Les entreprises doivent faire preuve de toujours plus d’agilité pour rester innovantes. C’est particulièrement vrai dans le secteur industriel où les produits sont tellement aboutis qu’il devient chaque jour plus complexe d’apporter des innovations significatives. Pour y faire face, Marc Launhardt, Team Lead Digital Innovations chez Prodware, souligne l’importance de capitaliser sur des éléments en accord avec les besoins clients et de développer la résilience au changement. Une approche unique et indispensable pour parvenir désormais à se démarquer.

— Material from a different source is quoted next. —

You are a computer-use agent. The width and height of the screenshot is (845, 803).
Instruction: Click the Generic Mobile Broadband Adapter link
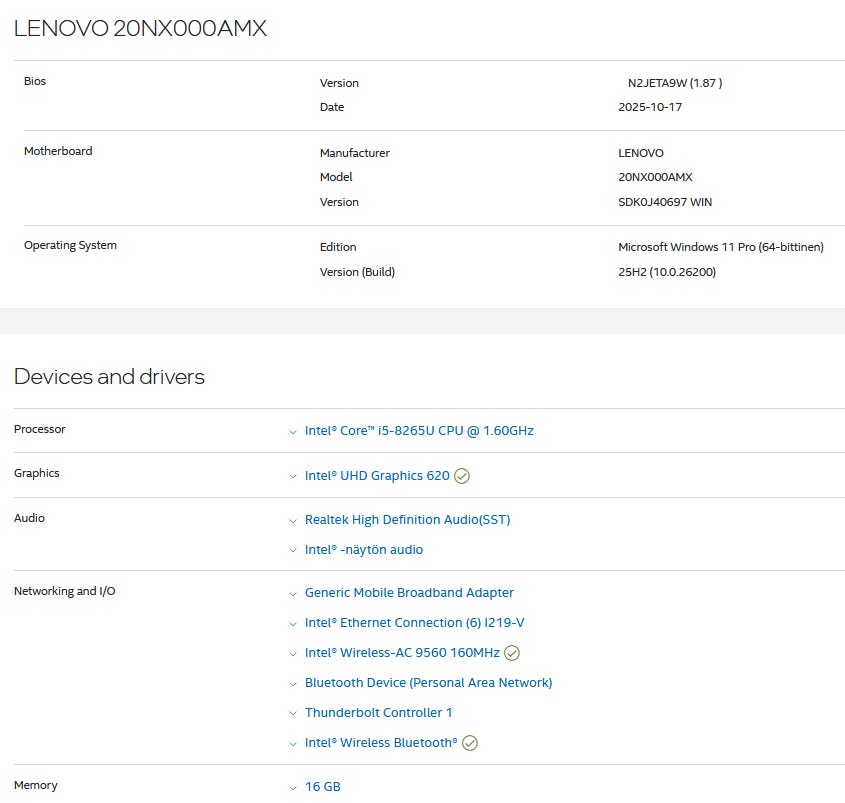(409, 593)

Dans un monde où le changement est la seule chose qui ne change pas, les entreprises sont confrontées à de nouveaux phénomènes imprévisibles et complexes qui les obligent à s’adapter rapidement, au risque de disparaître. Prenons l’exemple du secteur automobile, où des acteurs historiques du marché sont confrontés à de nouveaux acteurs aux méthodes inédites, et sans doute plus performantes. A notre gauche, Tesla, qui construit ses véhicules autour d’un logiciel. A notre droite, Volkswagen, un géant de l’automobile qui intègre des logiciels dans ses voitures. Ces entreprises, fondées sur des concepts différents, proposent pourtant le même type de produit. Elles ne s’inscrivent pas pour autant dans la même dynamique et connaissent des fortunes diverses, aussi bien pour les résultats économiques que pour la perception. Herbert Diess et Ralf Brandstätter, tous deux à la tête du groupe Volkswagen, ont d’ailleurs récemment réuni plus de 120 cadres dirigeants pour enrayer le déclin des ventes en 2021. Selon eux, Volkswagen est trop lent, notamment par rapport à Tesla qui projette d’ouvrir des lieux de production en Allemagne. Cet exemple souligne à la fois l’évolution de la notion de changement pour les dirigeants mais aussi l’impact de la technologie à l’échelle de l’entreprise.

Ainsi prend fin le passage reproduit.